◆ **Required action**
Only the lines of the data below from the one with "Open the @Yama2_RDN mention link" through the one with "is (379, 532)." are wanted. Repeat them exactly.
[Extracted information — start]
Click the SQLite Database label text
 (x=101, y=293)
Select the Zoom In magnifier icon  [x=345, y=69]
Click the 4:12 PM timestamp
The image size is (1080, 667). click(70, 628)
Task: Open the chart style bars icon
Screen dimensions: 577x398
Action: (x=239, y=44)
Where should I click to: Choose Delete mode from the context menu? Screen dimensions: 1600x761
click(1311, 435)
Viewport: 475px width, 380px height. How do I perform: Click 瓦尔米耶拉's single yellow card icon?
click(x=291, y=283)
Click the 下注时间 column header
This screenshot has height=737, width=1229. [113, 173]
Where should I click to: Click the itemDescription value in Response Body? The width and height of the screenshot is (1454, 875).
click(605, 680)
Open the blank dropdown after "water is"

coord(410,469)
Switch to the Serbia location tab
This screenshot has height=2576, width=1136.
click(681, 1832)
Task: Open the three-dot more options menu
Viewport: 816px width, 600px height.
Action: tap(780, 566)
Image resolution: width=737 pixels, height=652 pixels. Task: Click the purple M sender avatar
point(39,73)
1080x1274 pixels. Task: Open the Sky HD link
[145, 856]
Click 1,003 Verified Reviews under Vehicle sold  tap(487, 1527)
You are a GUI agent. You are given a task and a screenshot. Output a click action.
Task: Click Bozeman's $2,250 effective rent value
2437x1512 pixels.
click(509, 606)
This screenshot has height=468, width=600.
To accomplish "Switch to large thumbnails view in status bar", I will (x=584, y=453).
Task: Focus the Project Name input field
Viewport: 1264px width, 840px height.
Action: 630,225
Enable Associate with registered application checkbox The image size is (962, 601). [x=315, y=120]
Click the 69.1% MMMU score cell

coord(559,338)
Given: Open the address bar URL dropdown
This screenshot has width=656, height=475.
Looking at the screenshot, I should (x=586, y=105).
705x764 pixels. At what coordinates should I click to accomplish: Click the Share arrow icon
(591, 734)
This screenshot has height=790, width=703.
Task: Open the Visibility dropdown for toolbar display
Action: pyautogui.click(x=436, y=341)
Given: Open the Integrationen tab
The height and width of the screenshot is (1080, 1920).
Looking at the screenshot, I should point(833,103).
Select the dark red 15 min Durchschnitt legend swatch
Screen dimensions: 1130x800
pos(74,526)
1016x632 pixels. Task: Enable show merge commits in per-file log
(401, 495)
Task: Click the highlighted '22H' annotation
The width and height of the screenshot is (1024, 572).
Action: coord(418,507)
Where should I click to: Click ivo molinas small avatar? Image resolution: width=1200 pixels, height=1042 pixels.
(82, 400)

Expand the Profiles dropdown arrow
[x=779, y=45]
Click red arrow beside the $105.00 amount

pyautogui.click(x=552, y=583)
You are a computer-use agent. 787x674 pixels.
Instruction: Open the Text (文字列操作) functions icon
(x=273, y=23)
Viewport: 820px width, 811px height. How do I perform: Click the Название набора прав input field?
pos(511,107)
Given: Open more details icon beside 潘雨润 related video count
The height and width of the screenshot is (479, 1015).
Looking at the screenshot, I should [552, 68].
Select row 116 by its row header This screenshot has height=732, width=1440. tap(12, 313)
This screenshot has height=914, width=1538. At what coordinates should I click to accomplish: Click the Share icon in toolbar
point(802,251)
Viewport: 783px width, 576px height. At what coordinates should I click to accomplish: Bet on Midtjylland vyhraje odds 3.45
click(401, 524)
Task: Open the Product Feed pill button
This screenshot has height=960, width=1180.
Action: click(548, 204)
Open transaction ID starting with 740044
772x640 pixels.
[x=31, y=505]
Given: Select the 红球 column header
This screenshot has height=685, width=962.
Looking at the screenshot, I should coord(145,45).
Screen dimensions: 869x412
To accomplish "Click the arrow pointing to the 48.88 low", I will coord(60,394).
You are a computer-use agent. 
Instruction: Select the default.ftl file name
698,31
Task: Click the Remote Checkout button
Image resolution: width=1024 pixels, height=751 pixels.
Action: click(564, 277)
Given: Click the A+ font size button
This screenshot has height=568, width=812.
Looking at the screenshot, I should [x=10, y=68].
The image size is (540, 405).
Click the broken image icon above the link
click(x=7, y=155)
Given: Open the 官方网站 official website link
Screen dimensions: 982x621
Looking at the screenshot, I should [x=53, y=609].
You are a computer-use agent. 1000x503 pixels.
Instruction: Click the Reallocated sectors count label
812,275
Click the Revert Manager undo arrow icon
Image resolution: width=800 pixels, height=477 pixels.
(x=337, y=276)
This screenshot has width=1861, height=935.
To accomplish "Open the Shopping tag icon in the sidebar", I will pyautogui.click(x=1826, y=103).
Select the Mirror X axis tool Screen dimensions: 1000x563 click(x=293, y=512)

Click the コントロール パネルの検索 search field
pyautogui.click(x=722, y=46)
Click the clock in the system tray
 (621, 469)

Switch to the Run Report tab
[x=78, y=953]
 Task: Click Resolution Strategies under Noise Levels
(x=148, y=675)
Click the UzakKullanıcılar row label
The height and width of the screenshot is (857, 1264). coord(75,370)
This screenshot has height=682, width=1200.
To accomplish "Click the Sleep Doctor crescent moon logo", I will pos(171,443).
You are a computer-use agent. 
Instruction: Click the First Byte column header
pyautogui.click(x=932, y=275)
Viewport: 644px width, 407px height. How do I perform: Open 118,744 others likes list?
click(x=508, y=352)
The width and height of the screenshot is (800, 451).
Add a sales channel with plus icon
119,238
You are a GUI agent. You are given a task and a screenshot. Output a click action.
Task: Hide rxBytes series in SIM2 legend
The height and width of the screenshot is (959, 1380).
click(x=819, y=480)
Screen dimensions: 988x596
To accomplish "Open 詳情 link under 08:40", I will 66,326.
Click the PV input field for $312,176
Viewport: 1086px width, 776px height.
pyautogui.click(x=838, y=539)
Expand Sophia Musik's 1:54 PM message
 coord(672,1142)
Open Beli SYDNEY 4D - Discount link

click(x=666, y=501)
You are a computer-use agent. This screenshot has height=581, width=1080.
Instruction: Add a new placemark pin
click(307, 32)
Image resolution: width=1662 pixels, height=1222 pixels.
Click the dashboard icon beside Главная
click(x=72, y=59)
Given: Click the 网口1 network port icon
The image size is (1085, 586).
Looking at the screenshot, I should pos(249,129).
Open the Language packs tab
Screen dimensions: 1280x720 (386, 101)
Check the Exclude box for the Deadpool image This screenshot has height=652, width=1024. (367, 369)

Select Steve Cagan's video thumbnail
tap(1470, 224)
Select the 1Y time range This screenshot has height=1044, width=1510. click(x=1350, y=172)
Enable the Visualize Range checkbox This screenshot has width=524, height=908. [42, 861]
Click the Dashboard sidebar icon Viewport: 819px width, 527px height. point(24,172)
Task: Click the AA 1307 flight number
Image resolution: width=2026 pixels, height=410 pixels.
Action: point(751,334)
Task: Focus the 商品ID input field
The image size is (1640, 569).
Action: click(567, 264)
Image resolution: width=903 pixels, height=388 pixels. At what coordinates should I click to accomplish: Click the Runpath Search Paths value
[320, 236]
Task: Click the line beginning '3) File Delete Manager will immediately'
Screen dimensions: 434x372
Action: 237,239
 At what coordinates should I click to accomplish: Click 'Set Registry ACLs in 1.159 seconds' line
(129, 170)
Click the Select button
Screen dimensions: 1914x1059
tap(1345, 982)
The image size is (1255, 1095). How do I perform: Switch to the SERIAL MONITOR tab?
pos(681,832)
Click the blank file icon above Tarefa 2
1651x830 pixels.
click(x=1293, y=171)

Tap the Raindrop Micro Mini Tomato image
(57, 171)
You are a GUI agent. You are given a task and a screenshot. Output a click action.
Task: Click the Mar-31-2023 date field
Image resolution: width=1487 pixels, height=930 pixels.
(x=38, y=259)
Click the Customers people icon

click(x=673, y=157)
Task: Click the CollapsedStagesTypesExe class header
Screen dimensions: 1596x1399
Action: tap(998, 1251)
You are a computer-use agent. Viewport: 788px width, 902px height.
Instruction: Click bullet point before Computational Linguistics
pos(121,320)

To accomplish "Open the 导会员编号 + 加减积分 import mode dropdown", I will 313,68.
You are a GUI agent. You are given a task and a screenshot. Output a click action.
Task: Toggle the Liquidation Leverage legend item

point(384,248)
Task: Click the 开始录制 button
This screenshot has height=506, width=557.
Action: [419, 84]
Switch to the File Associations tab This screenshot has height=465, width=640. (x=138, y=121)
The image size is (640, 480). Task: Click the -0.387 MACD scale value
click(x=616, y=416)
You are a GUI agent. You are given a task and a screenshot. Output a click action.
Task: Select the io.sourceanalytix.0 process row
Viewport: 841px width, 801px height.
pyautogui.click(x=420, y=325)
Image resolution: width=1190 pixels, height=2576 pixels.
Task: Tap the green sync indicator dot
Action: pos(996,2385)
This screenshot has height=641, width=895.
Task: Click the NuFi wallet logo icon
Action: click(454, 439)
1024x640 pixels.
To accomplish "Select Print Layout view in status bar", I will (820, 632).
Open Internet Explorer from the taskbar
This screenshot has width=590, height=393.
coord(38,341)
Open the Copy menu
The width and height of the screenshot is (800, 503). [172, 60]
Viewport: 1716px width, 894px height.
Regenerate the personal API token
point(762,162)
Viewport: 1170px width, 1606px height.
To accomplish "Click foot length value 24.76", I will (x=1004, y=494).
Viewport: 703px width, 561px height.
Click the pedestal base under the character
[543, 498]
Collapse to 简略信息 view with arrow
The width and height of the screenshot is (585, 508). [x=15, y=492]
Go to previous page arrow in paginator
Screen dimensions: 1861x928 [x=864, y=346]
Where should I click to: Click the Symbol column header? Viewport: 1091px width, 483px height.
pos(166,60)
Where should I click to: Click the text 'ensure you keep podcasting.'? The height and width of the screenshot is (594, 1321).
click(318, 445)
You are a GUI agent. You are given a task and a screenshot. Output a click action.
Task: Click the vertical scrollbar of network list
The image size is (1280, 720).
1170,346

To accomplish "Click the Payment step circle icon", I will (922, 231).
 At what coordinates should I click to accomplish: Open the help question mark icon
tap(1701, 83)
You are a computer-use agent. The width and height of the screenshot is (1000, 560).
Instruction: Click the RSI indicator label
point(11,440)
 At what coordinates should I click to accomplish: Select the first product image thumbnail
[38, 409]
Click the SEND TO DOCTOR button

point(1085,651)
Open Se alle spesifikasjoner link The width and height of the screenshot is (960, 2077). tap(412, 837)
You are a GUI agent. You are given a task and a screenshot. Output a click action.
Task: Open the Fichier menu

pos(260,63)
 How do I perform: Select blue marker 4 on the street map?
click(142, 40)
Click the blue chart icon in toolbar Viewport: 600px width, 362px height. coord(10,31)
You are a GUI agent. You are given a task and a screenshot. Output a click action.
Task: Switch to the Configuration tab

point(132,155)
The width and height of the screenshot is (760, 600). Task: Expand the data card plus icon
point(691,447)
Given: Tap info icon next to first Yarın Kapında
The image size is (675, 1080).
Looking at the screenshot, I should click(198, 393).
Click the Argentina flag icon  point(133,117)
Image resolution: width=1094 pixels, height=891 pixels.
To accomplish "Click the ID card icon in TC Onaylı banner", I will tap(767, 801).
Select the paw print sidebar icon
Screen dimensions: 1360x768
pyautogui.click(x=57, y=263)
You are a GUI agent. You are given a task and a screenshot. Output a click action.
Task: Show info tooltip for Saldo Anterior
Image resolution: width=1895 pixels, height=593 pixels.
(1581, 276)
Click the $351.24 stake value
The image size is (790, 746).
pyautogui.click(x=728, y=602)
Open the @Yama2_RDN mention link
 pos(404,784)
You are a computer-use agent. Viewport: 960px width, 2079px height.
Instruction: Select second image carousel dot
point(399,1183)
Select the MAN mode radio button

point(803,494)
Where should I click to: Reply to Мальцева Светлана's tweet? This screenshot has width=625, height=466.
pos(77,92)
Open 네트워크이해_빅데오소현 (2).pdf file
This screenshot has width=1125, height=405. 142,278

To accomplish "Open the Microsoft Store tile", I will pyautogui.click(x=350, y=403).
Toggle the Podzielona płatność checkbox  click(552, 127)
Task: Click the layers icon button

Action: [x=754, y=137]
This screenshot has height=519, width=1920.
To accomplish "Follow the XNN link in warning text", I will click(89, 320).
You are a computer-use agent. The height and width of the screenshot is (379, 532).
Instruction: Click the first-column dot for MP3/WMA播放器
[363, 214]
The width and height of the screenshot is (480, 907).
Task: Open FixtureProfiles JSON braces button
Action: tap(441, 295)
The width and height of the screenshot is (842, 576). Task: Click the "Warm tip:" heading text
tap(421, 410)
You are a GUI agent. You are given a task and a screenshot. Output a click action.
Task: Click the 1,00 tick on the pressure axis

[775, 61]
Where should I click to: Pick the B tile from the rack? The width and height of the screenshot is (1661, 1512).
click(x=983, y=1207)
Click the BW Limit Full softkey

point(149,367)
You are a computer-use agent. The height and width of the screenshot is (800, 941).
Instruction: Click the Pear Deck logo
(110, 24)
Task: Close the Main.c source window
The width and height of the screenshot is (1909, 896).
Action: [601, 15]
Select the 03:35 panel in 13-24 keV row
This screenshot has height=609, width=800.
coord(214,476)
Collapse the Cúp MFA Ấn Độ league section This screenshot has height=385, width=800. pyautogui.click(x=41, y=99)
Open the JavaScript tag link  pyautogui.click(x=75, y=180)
[Extracted information — finish]
◆ **Answer to the problem**
Open the @Yama2_RDN mention link
 pos(404,784)
You are a computer-use agent. Viewport: 960px width, 2079px height.
Instruction: Select second image carousel dot
point(399,1183)
Select the MAN mode radio button

point(803,494)
Where should I click to: Reply to Мальцева Светлана's tweet? This screenshot has width=625, height=466.
pos(77,92)
Open 네트워크이해_빅데오소현 (2).pdf file
This screenshot has width=1125, height=405. 142,278

To accomplish "Open the Microsoft Store tile", I will pyautogui.click(x=350, y=403).
Toggle the Podzielona płatność checkbox  click(552, 127)
Task: Click the layers icon button

Action: [x=754, y=137]
This screenshot has height=519, width=1920.
To accomplish "Follow the XNN link in warning text", I will click(89, 320).
You are a computer-use agent. The height and width of the screenshot is (379, 532).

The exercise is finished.